On 8/21/2018 at 12:29 AM, Choporoz said:I use a 3.5 lb grappling anchor (four 'pronged'.)
Anchor line is attached at the bottom of the anchor, runs up the anchor and is attached to the top with small zip-tie. If it snags, I pull hard enough to break the zip and lift the anchor from the bottom. Then replace the zip when I get done for the day....suppose I could take a spare along....I don't take enough stuff as it is
Stealing this one ..... thanks.
On 8/21/2018 at 12:29 AM, Choporoz said:I use a 3.5 lb grappling anchor (four 'pronged'.)
Anchor line is attached at the bottom of the anchor, runs up the anchor and is attached to the top with small zip-tie. If it snags, I pull hard enough to break the zip and lift the anchor from the bottom. Then replace the zip when I get done for the day....suppose I could take a spare along....I don't take enough stuff as it is
I've seen those, and the zip-tie rigging, online.
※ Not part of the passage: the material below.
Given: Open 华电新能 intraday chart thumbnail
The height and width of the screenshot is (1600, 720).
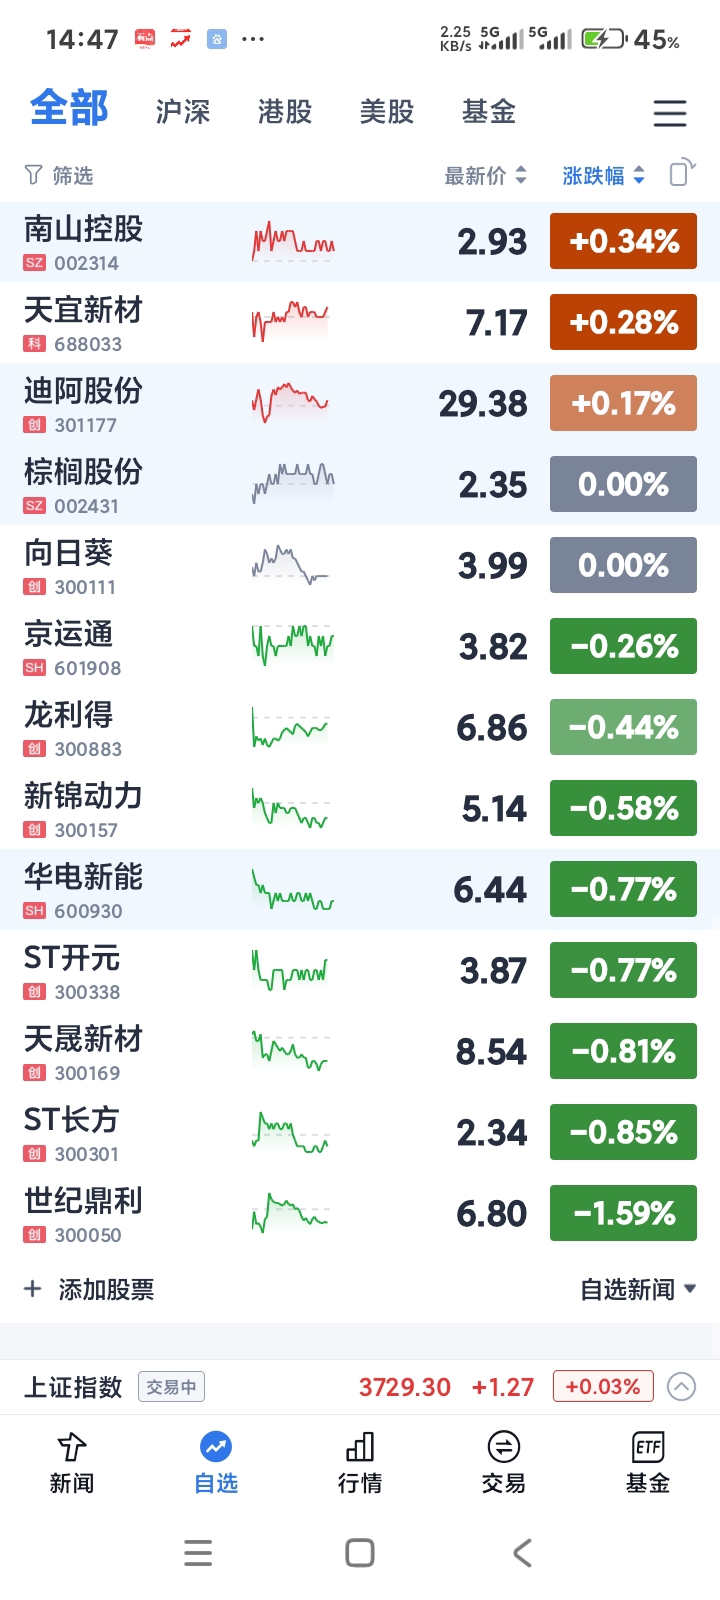Looking at the screenshot, I should point(292,889).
Thought they might end up a hassle. Will reconsider the mushrooms; Don't need the added weight.
I do like how it stows in a rod holder
You don't want a mushroom....trust me.
The anchor when I use it is a 8lb dumbbell with 75' of 5/16" line. I don't use it much since I graduated to a PA14. But I do use it when I feel like sitting in a spot or to raft up with my sweetheart.
FM
It just depends on so many factors, anchor weights. But, just a general observation that unless you are fishing in strong currents or windy conditions, for most kayaks not built like kites (ha!), 3 lbs. will often do the trick. On my Big Rig, I used about an 18" piece of chain but I don't recall its gauge. I'd say it weighed something less than 3 lbs.
Some tricks, too, to learn. One is that on really windy days, if you'll position yourself on the leeward side of any islands, there is usually a dead spot in the water and you can cast to the active water or its edge. Too, on sharp points sticking out, there'll be one side with waves, right around the corner, deader water. Under dams when the wind is blowing overhead, fish the rip-rap. Coves, especially tree-lined ones where the wind is blowing over perpendicular to it.
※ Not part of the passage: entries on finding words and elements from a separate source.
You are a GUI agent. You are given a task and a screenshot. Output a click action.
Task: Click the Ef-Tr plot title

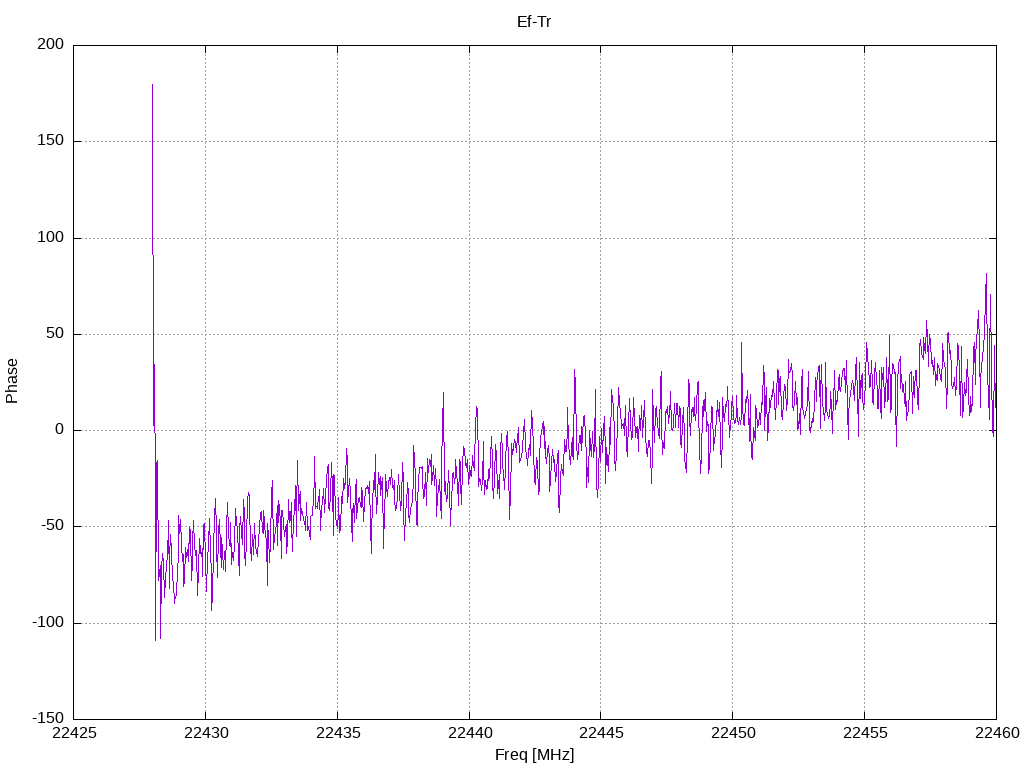tap(534, 22)
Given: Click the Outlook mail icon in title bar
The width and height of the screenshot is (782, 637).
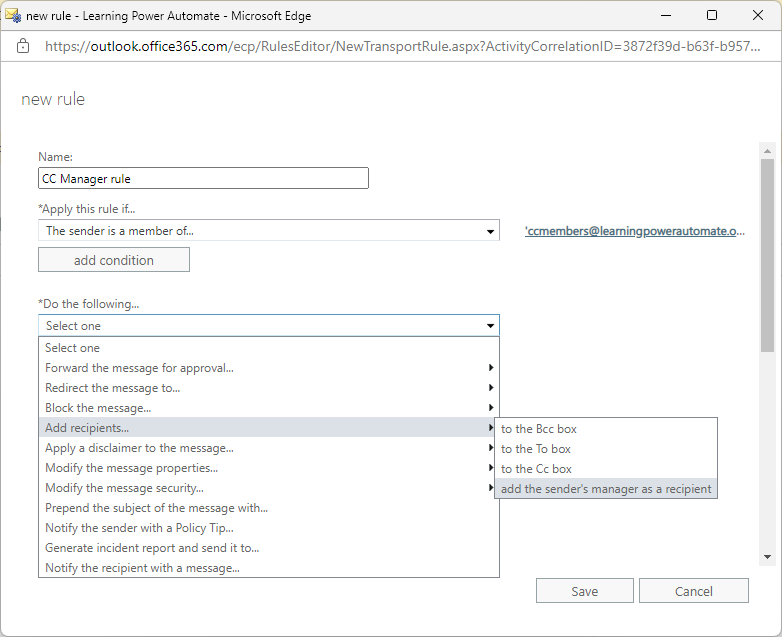Looking at the screenshot, I should click(13, 15).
Pull up and glide into lily pads, other vegetation and you will find that it "arrests" the wave action. You can sit in the weeds and fish the weed line.
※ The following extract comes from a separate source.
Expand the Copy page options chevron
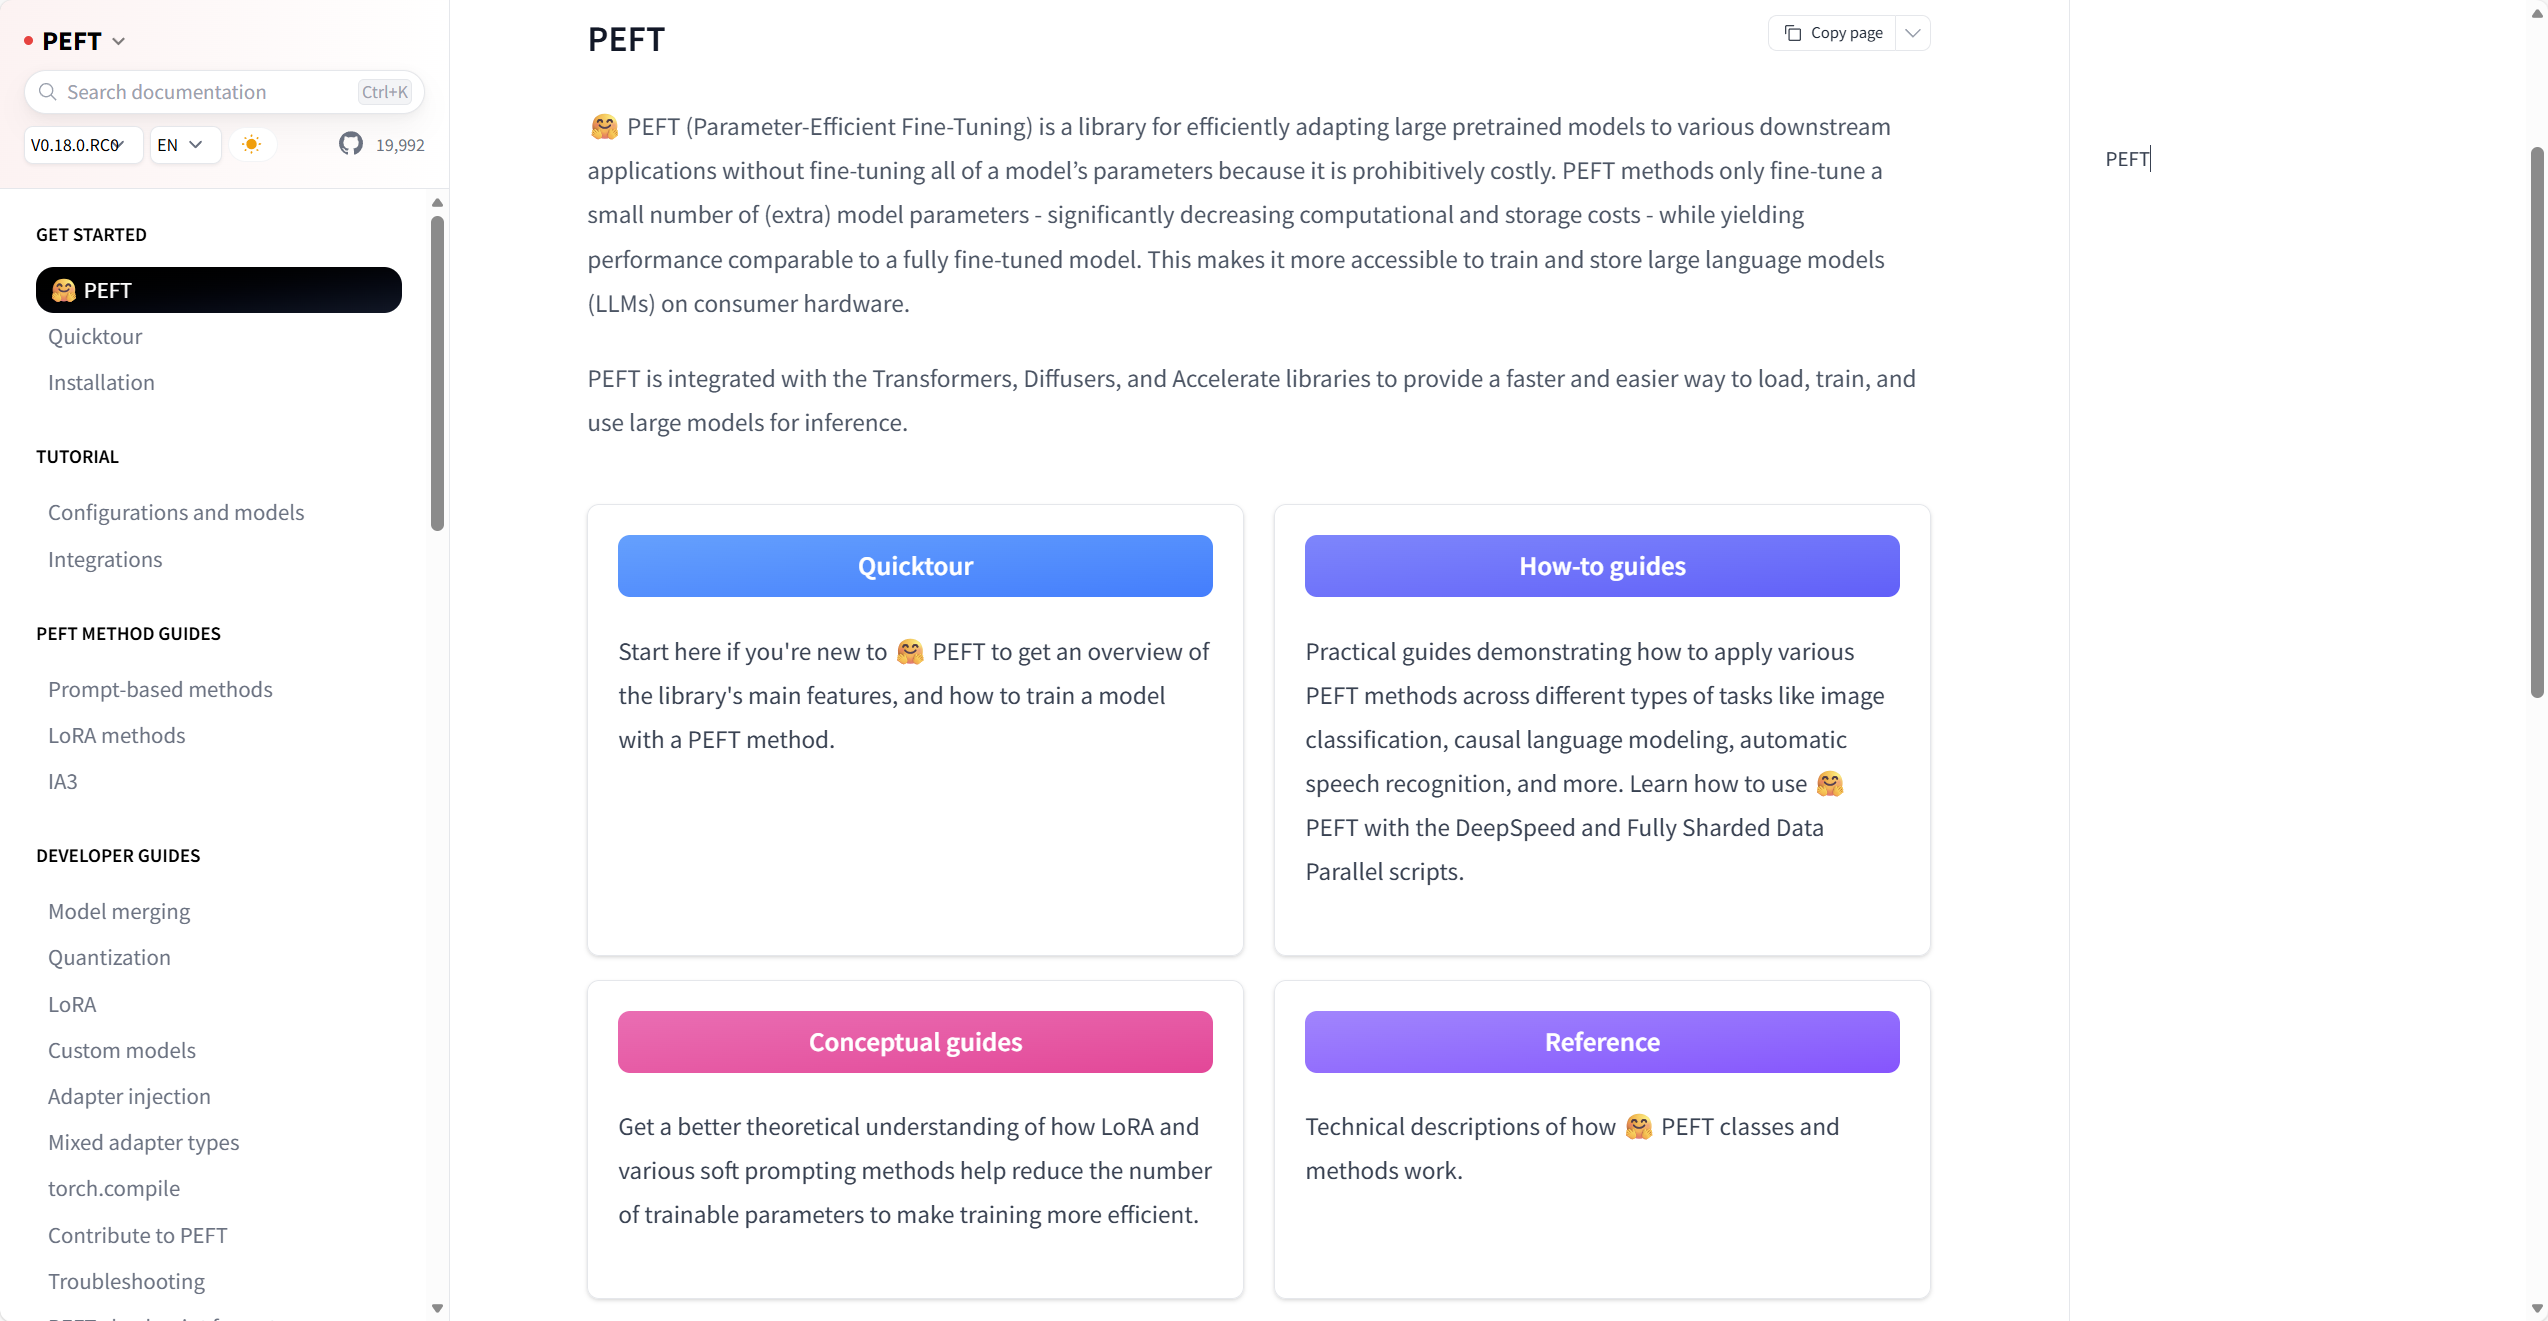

Finally, don't forget that in circumstances where you can get out of your kayak, do it. On rivers, there are almost always gravel banks to stand on, on lakes there are endless shorelines inaccessible to bank fishermen. Lots of places like these to walk around and stretch out.
Brad
P.S. Be sure and buy a bush clip. I attach them to standing timber, little stumps, even a lily pad stem. br
On 8/21/2018 at 1:02 AM, Choporoz said:I do like how it stows in a rod holder
Nifty!
Man, I don't have a lot of deck space left, and I haven't even got it wet yet! But, that's where the fun is.
Sorry, a couple of lakes I fish can drop off into 60+ FOW close to shore. It would be a bit of a chore to let out the anchor and retrieve it, not to mention having to calculate where to drop anchor to allow you to drift into a stable location near your target (trigonometry).
I'd rather just drift and paddle back. Few times I actually need to anchor to fish and those are shallow water situations (beds, lily pads, lay downs) where I can use my PP.
I fish some very similar glacial lakes, and this is one of the reasons I actually like the swing. Allows me to cover a bit more water when anchoring on a location. You can also use the resistance of a diving crank bait to position the boat or even affect your drift.
I use a folding wade staff as a stake out poll in my anchor trolly. I use my paddle that stays across my lap to position. Often I sit on top of lilly pads.
I have anchor trolleys on the port and starboard sides on both my Lures and use a 5 pound claw anchor. I choose which side to anchor from depending on wind direction and what shoreline I'm fishing.
Thanks, DB. I debated 1 or 2 trolleys. Starting with one and will see how that works. Hoping I can afix my one to both the bow and stern, right at the very end so.